# Task item:
Only some lines are wanted. Transcribe, exactly, the lines below from the line with "has height=383, width=613." up to and including the line with "Viewport: 189px width, 177px height.".

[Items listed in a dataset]

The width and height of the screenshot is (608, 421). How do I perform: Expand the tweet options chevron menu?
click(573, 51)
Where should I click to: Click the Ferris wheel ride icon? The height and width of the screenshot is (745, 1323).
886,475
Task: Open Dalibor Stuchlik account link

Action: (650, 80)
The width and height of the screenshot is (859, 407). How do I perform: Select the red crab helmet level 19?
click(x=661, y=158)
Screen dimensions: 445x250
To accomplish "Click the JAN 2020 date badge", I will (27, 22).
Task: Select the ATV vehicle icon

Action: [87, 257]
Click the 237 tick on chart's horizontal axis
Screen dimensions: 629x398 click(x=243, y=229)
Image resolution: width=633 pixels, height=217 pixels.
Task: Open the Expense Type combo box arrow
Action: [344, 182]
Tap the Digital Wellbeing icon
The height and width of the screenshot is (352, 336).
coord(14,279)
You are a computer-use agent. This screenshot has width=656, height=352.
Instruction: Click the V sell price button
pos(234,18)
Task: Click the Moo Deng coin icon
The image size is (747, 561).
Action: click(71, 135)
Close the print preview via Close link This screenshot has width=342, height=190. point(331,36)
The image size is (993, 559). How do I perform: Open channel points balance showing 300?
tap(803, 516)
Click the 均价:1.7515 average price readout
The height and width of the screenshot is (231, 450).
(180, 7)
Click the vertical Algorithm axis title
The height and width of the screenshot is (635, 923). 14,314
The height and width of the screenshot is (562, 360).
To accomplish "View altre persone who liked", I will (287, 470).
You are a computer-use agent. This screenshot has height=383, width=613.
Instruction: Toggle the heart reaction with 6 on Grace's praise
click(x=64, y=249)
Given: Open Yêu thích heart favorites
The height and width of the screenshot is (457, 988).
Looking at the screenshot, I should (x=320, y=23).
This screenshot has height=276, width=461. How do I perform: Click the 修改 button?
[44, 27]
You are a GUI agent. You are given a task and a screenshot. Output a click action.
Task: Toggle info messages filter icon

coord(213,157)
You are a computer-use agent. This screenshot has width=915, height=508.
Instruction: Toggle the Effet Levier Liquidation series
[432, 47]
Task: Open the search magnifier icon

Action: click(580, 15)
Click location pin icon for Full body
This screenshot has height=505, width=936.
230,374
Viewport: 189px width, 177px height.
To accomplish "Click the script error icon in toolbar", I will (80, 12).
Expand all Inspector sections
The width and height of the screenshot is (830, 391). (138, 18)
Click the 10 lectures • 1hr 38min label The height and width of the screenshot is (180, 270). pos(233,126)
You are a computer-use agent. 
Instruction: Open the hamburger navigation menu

# Completed task:
You are a computer-use agent. This screenshot has height=383, width=613.
Instruction: Toggle the heart reaction with 6 on Grace's praise
click(x=64, y=249)
Given: Open Yêu thích heart favorites
The height and width of the screenshot is (457, 988).
Looking at the screenshot, I should (x=320, y=23).
This screenshot has height=276, width=461. How do I perform: Click the 修改 button?
[44, 27]
You are a GUI agent. You are given a task and a screenshot. Output a click action.
Task: Toggle info messages filter icon

coord(213,157)
You are a computer-use agent. This screenshot has width=915, height=508.
Instruction: Toggle the Effet Levier Liquidation series
[432, 47]
Task: Open the search magnifier icon

Action: click(580, 15)
Click location pin icon for Full body
This screenshot has height=505, width=936.
230,374
Viewport: 189px width, 177px height.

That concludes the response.